As a teenager, Ernest worked as a farm hand for room and board. He records the hardships he endured as a youth, sleeping in a freezing barn, milking cows, feeding hogs, and later herding sheep, which required camping alone for a week at a time. He would cook his supper on a sagebrush fire, sleeping with one ear cocked for the sound of a predatory bobcat or wolf. After a few years of herding sheep he got a job hauling cordwood. In this job he had to rise at 4 a.m. to drive a team of horses and mules.

Later he was taken in by an aunt and her husband. She was a convert to the Lutheran Church Missouri Synod, a St Louis-based organization that had been established to care for the millions of Germans migrating to the United States in the nineteenth century. When Ernest Glock expressed a need to improve himself by getting an education, his aunt suggested a Lutheran seminary in California. He took the advice. Before his graduation from the seminary he was sent as a Missouri Synod vicar and schoolmaster to Lebeau, Texas, a small town so steeped in German culture that even the blacks spoke German.

After graduating, Ernest Glock married a grocer’s daughter, Meta Matulle. Then he and his wife were sent to Gifford, Idaho, a rural, roadless place, surrounded by forest, where the congregation was again entirely German-speaking, and which is now within the borders of an Indian reservation (the Nez Percé tribe). ‘During my four and one half years as pastor I did not preach one English sermon,’ he wrote. Their house in Gifford had no indoor plumbing; their water supply was rainwater and snowmelt from the roof which drained into a brick cistern, and in the winter the thermometer could reach forty below zero. This is the house in which, in 1925, Albert Ernest Glock was born. A few months later, the family moved to Grangeville, a larger town not far away. They spent another three years in Idaho, before Ernest accepted a ‘call’ to a church in Washburn, Illinois, a small dot on the map north-east of Peoria, with a population of 900. This was where Albert and his two brothers grew up.

It was a claustrophobic, confining upbringing for the three boys, who were each a little more than a year apart in age. As the preacher’s children, they were always on show, expected to be models of good behaviour. Their father maintained discipline with a rod. Like most clerical families, their social status was proportionately higher than their income, and the rigour of their upbringing was mirrored in the plainness of their material circumstances. The house was heated with wood in the winter, and they bought their groceries on credit. Every day, their mother served supper at five o’clock. The meal was preceded and concluded with prayers. Until they went to grade school at the age of six or seven they spoke only High German at home. Their mother effaced herself in the duties of a minister’s wife and said little. ‘But she was the really intelligent one,’ Albert Glock’s younger brother Delmer remembered.

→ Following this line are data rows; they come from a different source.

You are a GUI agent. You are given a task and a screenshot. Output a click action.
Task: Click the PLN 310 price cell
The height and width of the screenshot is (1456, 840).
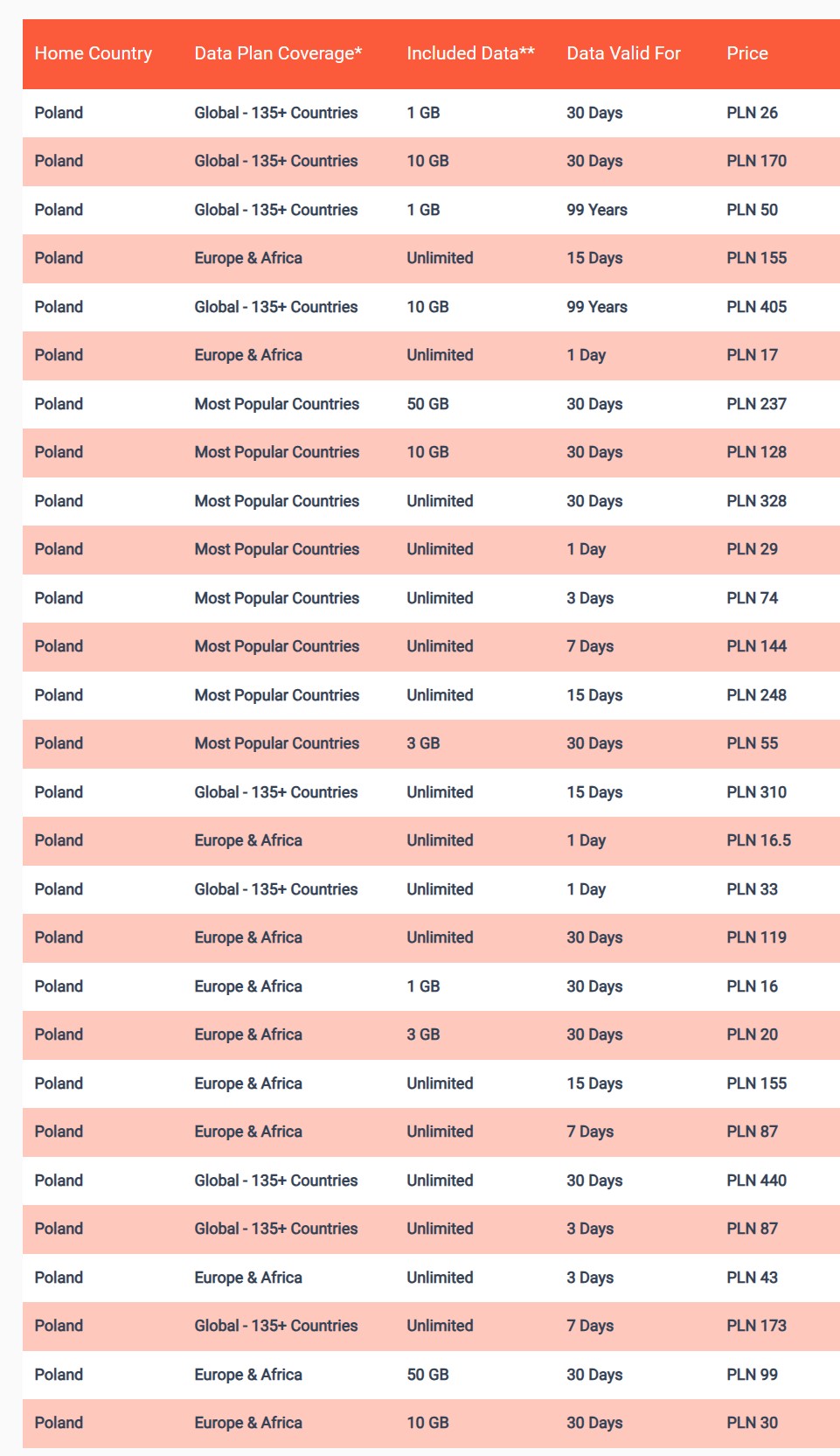tap(756, 792)
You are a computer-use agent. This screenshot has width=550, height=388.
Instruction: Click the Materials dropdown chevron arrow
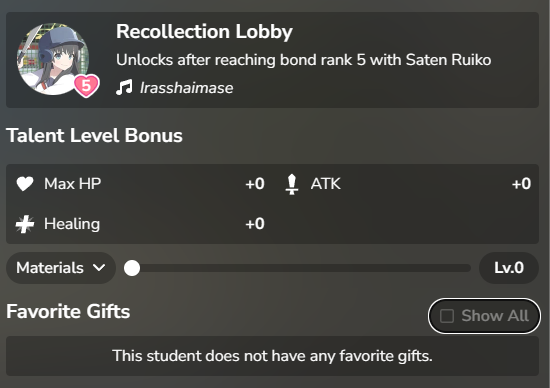click(99, 268)
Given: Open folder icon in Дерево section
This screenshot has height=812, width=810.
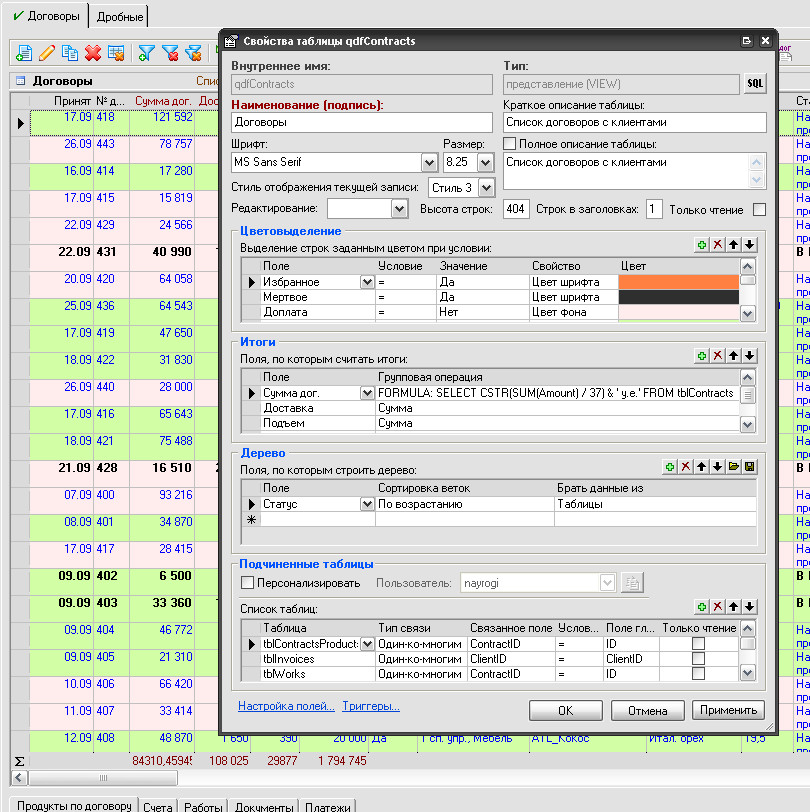Looking at the screenshot, I should pos(733,467).
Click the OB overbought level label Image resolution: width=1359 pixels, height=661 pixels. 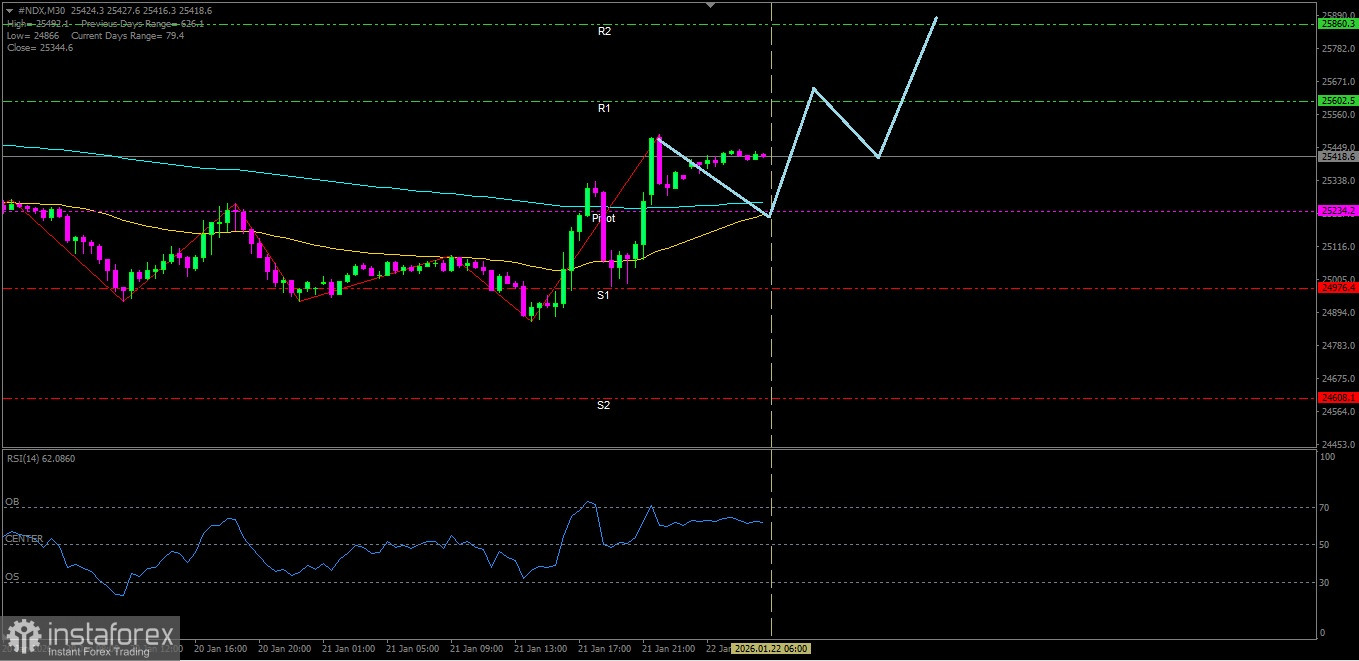tap(12, 502)
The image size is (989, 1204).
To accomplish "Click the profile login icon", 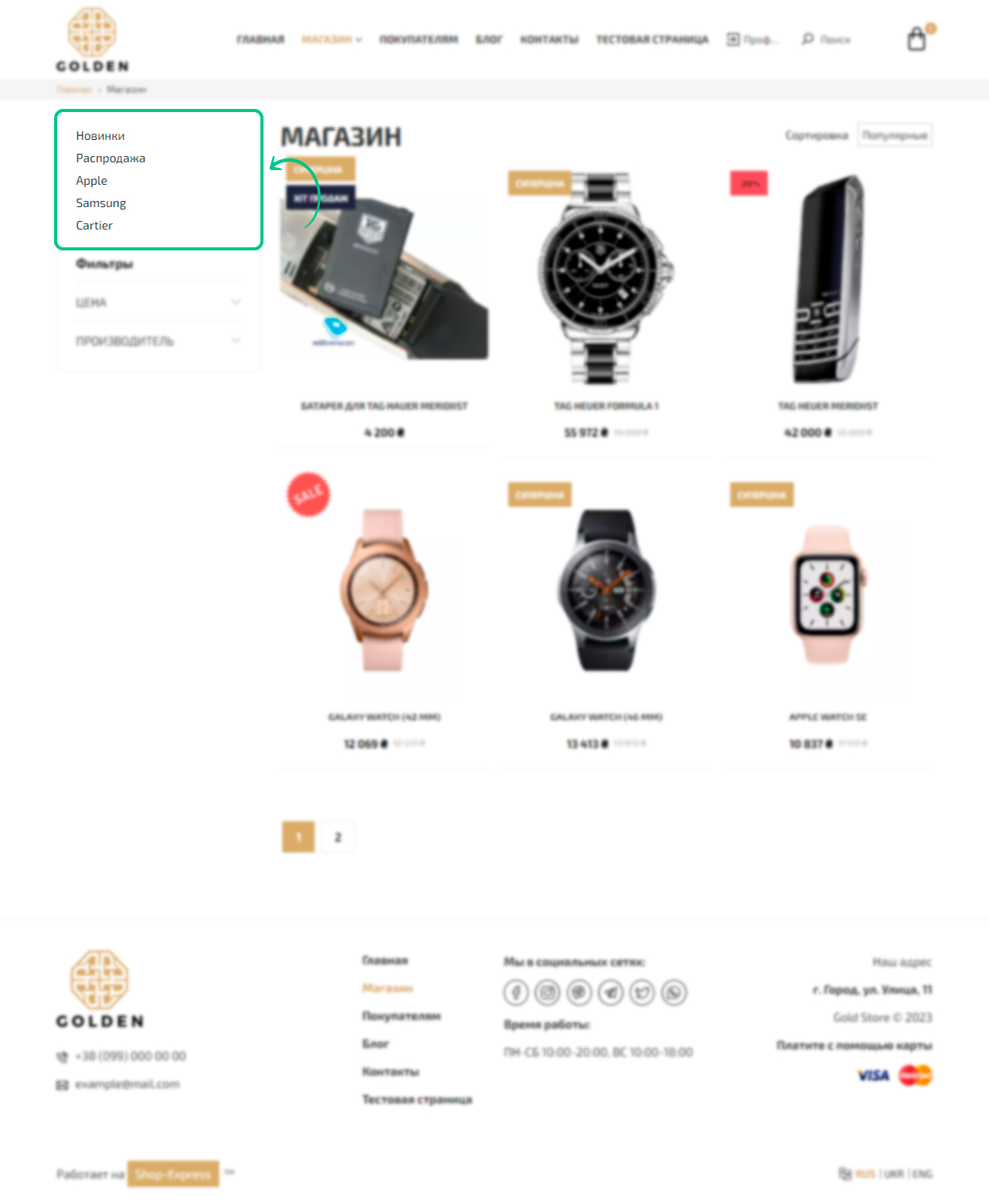I will click(732, 39).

There was little in this upbringing to stimulate the minds of the three intelligent boys. The town itself – inhabited mostly by retired farmers, and surrounded by expanses of flat farmland – offered nothing. Their father, Ernest, was a practical man with few intellectual interests outside his vocation, and he disapproved of popular amusements like movies and dancing. His library was dominated by dry volumes of Lutheran theology.